• Given records:
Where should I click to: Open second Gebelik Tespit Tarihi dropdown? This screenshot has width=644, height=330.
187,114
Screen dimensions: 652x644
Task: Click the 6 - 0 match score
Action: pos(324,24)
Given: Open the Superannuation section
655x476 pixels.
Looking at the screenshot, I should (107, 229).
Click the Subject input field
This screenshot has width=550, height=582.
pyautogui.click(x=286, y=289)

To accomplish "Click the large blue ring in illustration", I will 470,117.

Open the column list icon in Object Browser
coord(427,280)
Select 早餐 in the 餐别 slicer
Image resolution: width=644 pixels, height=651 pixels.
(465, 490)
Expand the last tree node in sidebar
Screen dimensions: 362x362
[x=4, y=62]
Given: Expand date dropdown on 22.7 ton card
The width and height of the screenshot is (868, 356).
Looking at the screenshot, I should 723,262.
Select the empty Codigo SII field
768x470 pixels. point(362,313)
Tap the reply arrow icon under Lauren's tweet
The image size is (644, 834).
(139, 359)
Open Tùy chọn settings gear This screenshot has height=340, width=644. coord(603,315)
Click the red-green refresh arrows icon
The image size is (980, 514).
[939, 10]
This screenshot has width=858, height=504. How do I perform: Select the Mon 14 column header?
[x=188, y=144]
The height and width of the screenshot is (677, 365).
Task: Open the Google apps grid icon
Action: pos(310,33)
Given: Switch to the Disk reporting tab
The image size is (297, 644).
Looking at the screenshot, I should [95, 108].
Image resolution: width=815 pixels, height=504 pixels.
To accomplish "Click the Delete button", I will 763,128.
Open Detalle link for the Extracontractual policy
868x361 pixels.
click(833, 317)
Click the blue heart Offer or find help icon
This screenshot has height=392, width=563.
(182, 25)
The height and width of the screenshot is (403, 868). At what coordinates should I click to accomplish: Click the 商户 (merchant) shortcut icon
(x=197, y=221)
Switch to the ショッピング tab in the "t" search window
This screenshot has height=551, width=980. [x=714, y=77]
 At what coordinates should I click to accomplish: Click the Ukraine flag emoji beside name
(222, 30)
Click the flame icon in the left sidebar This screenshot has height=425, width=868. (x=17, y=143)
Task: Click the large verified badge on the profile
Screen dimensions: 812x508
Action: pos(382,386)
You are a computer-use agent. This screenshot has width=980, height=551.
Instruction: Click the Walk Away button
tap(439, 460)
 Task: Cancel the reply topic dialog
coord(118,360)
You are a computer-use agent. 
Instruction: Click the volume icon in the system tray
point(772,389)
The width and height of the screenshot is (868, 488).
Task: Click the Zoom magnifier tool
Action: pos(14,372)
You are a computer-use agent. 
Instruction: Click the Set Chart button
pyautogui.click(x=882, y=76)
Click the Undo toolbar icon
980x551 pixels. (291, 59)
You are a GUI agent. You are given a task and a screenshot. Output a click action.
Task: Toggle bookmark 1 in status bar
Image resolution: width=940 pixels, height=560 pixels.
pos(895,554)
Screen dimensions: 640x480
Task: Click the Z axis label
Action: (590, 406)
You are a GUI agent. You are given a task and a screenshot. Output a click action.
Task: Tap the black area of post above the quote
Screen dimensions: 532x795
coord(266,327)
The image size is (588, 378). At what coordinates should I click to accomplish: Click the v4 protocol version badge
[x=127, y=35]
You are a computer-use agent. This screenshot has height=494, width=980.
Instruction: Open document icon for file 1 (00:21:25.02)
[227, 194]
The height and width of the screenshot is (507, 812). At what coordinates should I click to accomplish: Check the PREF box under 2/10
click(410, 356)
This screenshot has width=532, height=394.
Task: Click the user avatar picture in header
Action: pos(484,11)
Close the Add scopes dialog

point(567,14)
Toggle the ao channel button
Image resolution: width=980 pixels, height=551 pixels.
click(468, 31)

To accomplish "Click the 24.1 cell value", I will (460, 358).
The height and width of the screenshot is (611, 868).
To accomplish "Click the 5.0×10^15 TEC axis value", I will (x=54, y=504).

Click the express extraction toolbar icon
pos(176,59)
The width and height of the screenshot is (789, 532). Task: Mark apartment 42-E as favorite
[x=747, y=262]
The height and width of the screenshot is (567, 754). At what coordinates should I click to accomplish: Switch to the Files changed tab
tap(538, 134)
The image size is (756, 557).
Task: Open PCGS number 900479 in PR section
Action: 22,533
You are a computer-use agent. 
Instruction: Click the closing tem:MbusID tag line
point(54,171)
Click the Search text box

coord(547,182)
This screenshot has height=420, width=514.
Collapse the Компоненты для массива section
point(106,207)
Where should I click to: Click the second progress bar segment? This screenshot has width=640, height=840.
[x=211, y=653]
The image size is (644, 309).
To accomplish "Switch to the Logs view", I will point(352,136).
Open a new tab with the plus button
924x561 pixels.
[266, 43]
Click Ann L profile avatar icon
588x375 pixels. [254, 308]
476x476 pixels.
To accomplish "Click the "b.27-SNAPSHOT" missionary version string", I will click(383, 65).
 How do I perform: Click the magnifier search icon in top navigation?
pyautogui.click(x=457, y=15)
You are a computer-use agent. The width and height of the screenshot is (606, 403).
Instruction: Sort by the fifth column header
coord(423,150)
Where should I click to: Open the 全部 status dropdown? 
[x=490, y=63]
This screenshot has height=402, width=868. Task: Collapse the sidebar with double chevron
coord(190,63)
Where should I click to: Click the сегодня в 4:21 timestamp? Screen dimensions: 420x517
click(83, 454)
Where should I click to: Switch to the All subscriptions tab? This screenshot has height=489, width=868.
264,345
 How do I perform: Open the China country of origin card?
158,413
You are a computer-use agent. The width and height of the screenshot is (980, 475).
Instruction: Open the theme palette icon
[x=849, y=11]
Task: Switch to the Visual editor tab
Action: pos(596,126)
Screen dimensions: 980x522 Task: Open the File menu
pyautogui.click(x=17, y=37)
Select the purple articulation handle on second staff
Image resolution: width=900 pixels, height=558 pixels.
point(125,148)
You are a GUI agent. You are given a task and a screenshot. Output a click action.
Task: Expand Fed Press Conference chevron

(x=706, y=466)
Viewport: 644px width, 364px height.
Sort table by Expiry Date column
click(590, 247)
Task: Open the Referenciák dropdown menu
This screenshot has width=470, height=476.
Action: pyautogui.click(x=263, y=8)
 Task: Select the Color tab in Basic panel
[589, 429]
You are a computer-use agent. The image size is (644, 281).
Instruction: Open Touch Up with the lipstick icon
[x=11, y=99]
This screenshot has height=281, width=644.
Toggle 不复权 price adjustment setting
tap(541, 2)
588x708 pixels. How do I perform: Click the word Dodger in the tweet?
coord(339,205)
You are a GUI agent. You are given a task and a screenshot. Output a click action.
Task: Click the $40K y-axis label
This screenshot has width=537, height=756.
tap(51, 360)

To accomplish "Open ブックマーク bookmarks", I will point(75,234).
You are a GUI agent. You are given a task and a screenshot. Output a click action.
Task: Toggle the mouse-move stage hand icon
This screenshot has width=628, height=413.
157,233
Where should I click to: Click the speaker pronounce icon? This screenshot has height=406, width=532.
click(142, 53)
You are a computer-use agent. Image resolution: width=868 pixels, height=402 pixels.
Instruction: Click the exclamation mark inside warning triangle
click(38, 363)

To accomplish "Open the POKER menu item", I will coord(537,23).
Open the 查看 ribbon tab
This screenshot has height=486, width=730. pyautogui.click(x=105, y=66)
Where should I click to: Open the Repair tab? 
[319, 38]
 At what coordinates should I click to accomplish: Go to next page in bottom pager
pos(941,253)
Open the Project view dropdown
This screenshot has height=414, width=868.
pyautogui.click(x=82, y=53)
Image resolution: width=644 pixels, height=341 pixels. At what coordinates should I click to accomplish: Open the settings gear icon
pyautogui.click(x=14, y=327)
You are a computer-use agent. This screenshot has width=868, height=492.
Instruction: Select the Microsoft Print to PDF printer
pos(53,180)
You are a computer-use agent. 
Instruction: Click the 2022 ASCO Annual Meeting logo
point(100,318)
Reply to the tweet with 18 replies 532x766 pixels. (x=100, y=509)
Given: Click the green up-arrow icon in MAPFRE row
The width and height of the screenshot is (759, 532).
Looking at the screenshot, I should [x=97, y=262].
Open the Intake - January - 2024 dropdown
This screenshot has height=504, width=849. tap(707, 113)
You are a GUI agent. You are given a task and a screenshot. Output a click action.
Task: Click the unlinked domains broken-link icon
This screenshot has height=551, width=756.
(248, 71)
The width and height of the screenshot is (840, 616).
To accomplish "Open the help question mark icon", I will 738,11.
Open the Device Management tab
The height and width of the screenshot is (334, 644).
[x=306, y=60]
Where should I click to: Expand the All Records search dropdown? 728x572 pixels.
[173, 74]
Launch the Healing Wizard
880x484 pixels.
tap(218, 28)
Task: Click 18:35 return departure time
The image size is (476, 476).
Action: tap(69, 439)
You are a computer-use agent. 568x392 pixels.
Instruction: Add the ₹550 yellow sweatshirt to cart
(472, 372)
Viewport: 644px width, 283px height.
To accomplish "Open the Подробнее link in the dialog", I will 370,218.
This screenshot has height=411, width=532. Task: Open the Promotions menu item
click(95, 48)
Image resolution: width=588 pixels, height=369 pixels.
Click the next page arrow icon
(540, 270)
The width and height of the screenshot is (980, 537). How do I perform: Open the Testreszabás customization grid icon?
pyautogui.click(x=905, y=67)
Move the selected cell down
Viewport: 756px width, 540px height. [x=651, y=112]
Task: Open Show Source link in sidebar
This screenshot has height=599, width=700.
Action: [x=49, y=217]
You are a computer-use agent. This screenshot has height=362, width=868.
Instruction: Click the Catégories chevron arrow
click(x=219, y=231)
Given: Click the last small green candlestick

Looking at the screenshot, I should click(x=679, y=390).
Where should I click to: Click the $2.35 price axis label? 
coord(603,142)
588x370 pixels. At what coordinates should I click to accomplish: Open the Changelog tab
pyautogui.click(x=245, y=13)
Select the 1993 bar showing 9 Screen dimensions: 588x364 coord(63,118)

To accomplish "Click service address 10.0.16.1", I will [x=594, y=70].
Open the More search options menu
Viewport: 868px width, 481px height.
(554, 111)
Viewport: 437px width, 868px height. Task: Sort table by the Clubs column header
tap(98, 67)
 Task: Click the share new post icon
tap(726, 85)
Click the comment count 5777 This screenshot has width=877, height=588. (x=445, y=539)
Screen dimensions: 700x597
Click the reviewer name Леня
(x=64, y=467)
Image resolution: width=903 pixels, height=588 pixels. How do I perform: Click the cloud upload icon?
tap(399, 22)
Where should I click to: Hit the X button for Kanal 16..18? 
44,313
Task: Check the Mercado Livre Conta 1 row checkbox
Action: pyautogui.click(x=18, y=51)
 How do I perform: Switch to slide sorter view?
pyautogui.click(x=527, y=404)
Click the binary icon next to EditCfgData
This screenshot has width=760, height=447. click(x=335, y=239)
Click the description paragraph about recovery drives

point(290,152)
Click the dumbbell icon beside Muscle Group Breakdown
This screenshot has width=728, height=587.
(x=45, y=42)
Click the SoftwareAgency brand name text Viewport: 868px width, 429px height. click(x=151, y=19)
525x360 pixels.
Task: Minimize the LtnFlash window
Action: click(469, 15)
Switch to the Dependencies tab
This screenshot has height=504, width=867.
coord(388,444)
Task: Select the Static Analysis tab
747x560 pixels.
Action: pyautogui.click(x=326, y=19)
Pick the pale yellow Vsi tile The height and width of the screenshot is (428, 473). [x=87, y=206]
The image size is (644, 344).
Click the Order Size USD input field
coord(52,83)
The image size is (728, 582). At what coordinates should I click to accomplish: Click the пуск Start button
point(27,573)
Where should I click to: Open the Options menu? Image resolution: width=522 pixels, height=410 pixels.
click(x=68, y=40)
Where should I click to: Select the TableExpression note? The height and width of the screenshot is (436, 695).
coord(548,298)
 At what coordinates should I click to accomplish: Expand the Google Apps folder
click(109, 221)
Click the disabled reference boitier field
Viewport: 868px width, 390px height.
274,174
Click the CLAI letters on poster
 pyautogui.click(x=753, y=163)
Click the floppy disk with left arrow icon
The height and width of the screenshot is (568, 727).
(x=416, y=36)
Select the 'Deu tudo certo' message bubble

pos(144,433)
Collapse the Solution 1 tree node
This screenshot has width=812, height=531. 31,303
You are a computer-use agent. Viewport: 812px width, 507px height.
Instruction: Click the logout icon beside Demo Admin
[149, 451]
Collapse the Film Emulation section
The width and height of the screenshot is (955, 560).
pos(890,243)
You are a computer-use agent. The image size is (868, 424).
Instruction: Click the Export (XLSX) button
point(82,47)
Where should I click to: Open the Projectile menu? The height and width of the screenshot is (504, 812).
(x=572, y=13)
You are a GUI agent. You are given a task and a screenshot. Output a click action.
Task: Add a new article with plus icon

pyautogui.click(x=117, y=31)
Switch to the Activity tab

• Work instruction: Lines that include the word "large" are to be extracted from the data above.

• Response to this task:
To accomplish "Click the large blue ring in illustration", I will 470,117.
Task: Click the large verified badge on the profile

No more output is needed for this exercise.